◆ **RAW DATA**
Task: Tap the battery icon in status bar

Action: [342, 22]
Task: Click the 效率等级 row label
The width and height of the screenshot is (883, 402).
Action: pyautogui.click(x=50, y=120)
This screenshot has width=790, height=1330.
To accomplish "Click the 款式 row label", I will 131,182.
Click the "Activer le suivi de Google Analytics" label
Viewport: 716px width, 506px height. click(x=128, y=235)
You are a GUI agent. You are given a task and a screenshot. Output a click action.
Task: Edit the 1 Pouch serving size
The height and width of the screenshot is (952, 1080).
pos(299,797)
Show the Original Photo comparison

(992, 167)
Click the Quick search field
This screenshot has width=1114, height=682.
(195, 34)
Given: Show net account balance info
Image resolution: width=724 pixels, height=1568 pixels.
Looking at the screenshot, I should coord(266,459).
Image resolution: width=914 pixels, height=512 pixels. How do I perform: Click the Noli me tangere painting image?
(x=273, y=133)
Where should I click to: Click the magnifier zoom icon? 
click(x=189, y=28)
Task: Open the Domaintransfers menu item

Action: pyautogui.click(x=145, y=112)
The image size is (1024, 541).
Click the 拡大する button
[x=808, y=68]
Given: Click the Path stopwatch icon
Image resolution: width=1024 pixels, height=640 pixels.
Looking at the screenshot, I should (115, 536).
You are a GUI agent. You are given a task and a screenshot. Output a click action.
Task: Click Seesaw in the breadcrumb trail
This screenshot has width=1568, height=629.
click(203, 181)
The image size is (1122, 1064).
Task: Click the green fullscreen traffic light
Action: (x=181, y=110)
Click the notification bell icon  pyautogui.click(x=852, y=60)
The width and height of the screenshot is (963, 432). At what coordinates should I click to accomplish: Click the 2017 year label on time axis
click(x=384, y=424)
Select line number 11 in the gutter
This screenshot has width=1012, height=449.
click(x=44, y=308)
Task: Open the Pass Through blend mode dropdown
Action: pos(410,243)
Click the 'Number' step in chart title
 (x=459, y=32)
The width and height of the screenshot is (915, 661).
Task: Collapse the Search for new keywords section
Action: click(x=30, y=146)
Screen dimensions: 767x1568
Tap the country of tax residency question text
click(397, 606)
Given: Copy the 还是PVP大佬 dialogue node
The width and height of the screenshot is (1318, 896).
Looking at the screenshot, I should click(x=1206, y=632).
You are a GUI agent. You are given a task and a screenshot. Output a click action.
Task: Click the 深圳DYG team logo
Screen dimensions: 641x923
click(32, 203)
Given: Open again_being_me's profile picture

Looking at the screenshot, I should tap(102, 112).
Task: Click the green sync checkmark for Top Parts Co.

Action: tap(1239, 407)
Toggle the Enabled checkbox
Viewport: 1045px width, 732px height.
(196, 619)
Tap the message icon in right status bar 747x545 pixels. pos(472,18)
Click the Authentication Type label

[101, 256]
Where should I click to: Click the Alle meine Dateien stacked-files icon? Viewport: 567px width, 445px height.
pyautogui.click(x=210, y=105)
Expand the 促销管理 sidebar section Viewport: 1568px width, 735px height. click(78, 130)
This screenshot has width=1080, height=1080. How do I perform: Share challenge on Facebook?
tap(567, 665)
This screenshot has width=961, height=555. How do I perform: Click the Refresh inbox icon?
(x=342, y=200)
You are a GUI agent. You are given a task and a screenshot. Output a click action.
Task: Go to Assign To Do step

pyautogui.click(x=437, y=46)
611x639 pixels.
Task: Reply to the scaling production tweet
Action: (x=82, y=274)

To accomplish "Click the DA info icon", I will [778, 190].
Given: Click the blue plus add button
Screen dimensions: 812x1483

◆ **EXERCISE REQUIREMENTS**
Output the lines above between the one holding "Task: Open the Domaintransfers menu item" and the one holding "Expand the 促销管理", inclusive, with nothing before or after them.

◆ **EXERCISE SOLUTION**
Task: Open the Domaintransfers menu item

Action: pyautogui.click(x=145, y=112)
The image size is (1024, 541).
Click the 拡大する button
[x=808, y=68]
Given: Click the Path stopwatch icon
Image resolution: width=1024 pixels, height=640 pixels.
Looking at the screenshot, I should (115, 536).
You are a GUI agent. You are given a task and a screenshot. Output a click action.
Task: Click Seesaw in the breadcrumb trail
This screenshot has width=1568, height=629.
click(203, 181)
The image size is (1122, 1064).
Task: Click the green fullscreen traffic light
Action: (x=181, y=110)
Click the notification bell icon  pyautogui.click(x=852, y=60)
The width and height of the screenshot is (963, 432). At what coordinates should I click to accomplish: Click the 2017 year label on time axis
click(x=384, y=424)
Select line number 11 in the gutter
This screenshot has width=1012, height=449.
click(x=44, y=308)
Task: Open the Pass Through blend mode dropdown
Action: pos(410,243)
Click the 'Number' step in chart title
 (x=459, y=32)
The width and height of the screenshot is (915, 661).
Task: Collapse the Search for new keywords section
Action: click(x=30, y=146)
Screen dimensions: 767x1568
Tap the country of tax residency question text
click(397, 606)
Given: Copy the 还是PVP大佬 dialogue node
The width and height of the screenshot is (1318, 896).
Looking at the screenshot, I should click(x=1206, y=632).
You are a GUI agent. You are given a task and a screenshot. Output a click action.
Task: Click the 深圳DYG team logo
Screen dimensions: 641x923
click(32, 203)
Given: Open again_being_me's profile picture

Looking at the screenshot, I should tap(102, 112).
Task: Click the green sync checkmark for Top Parts Co.

Action: tap(1239, 407)
Toggle the Enabled checkbox
Viewport: 1045px width, 732px height.
(196, 619)
Tap the message icon in right status bar 747x545 pixels. pos(472,18)
Click the Authentication Type label

[101, 256]
Where should I click to: Click the Alle meine Dateien stacked-files icon? Viewport: 567px width, 445px height.
pyautogui.click(x=210, y=105)
Expand the 促销管理 sidebar section Viewport: 1568px width, 735px height. click(78, 130)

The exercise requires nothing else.